Chapter 1: Daddy’s Little Girl
The man in
the picture is my dad. He was 6'2”, had almost black hair and hazel eyes and a
face that was simply amazing. He's wearing a suit and looks like he just
stepped out of the cover of a men's fashion magazine. He’s reading to me. By
the tilt of my left hand it looks like I have just turned a page. I’m about
two.
I am pretty
sure the book is The Three Little Kittens
That Lost Their Mittens. My mouth is
open, my eyes riveted to the page. My daddy holds the book. I am enraptured.
The world is as it should be. I am sheltered from the world, on my father’s
lap.
I used to
think my mother took this picture. This fit with my memory about my perfect
childhood before the divorce. I was disappointed when my half-brother, Michael,
told me Mom told him the pictures were taken at somebody else’s house, so
someone else could have taken them.
Many years
later I was sitting with Dad and Peggy on the couch in the house they lived in
right before they both went into the nursing home. The picture window framed
the tall grass prairie and sunlight filled the room.

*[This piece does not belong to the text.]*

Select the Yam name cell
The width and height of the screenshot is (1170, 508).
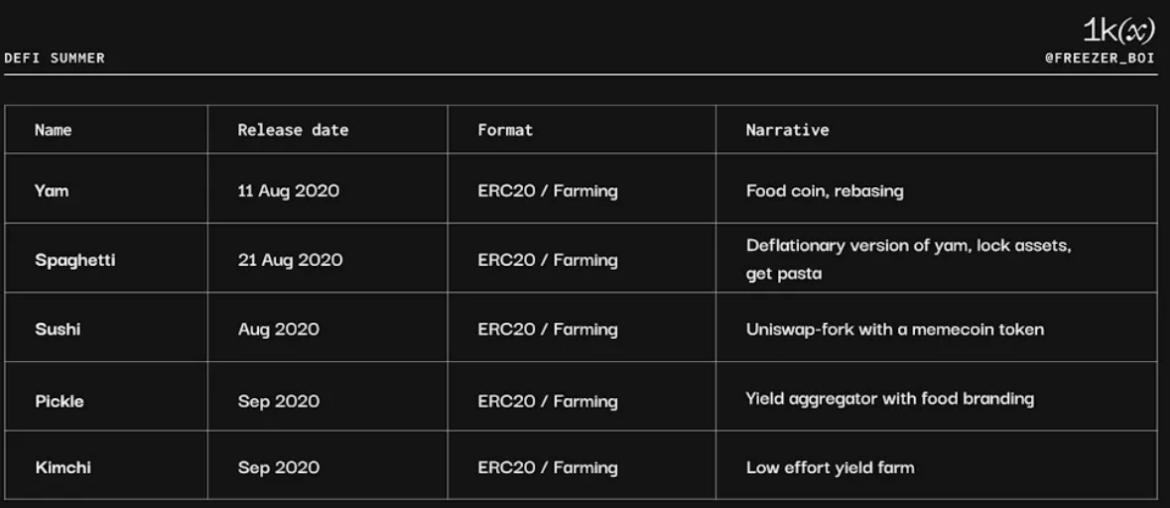click(51, 191)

“Do you remember my mother?” I asked him.
“Vaguely,”
he said. Later Peggy told me he said that for her benefit.
When I
asked him how he met my mother, he said he could not really remember. Seems
like there was a party for enlisted men, he said. My mother, on the other hand,
seemed to remember everything about it. She remembered the number of his LST
(which he frequently referred to as a “large stationary target”). She
remembered that LST really stands for Landing Ship Tank. And she remembered the
number of my dad’s LST was 506.
One day I
showed my father a picture of him his wife Peggy had found somewhere in his
things. It was a picture of him with my mother, my brother and me, standing
outside the house on Seabrook in Topeka, Kansas, around 1957 of 1958. The wind
is blowing my hair into a shape like the bottom of a “C.” My body is leaning
slightly like the Leaning Tower of Pisa. Everybody is smiling. It was the year
before the divorce.
“Look at
the family,” my father said.
When I
talked to him and Peggy one day about Mom needing 24-hour-a-day care he began
to stare across the room gripping his chin with his hand. I wish I could have
read his thoughts.
“Is she
disabled?” he asked.
I never
talked to them about their relationship. I only know that once they were young
and in love. Their relationship was theirs. It was between them. It was never
mine to begin with, but I tried to own it.
In my
reconciliation fantasy, Rogers and Hammerstein love songs would provide the
background music for my stunningly beautiful movie-star gorgeous parents to
stroll hand in hand on an English hillside, like Heathcliff and Katherine.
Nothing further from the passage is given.